As the answer, give every line of the records that includes the word "Switch".

▸ **Records for the task**:
______________________________

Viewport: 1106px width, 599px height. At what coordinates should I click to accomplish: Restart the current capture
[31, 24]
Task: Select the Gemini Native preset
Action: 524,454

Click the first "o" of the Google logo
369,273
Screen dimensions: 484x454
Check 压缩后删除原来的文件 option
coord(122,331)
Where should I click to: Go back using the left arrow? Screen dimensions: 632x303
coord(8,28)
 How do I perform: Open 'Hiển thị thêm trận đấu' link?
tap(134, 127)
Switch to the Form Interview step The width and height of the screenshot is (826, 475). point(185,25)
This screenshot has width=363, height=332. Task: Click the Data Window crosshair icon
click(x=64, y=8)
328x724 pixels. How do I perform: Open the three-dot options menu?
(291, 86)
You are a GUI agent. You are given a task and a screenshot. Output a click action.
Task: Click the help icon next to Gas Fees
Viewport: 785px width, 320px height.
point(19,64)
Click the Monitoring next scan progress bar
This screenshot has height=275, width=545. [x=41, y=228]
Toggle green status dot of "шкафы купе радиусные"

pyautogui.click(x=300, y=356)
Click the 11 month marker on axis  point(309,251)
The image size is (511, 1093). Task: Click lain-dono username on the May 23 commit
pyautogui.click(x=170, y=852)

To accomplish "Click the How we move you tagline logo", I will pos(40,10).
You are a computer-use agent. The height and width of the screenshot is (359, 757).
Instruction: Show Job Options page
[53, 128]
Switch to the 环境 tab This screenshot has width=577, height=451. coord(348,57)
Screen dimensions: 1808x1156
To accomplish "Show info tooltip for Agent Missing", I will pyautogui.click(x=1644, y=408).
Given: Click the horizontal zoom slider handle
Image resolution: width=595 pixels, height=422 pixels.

______________________________

▸ **Solution**:
Switch to the Form Interview step The width and height of the screenshot is (826, 475). point(185,25)
Switch to the 环境 tab This screenshot has width=577, height=451. coord(348,57)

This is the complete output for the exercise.